◆ **EXERCISE DETAILS**
Each entry shown below is to be reproduced exactly.
--- SOURCE DATA Enclosed Below ---
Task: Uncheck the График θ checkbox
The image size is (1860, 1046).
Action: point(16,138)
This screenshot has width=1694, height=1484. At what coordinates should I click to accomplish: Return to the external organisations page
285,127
--- End of Enclosed SOURCE DATA ---
◆ **RESULT OF THIS TASK**
Task: Uncheck the График θ checkbox
The image size is (1860, 1046).
Action: point(16,138)
This screenshot has width=1694, height=1484. At what coordinates should I click to accomplish: Return to the external organisations page
285,127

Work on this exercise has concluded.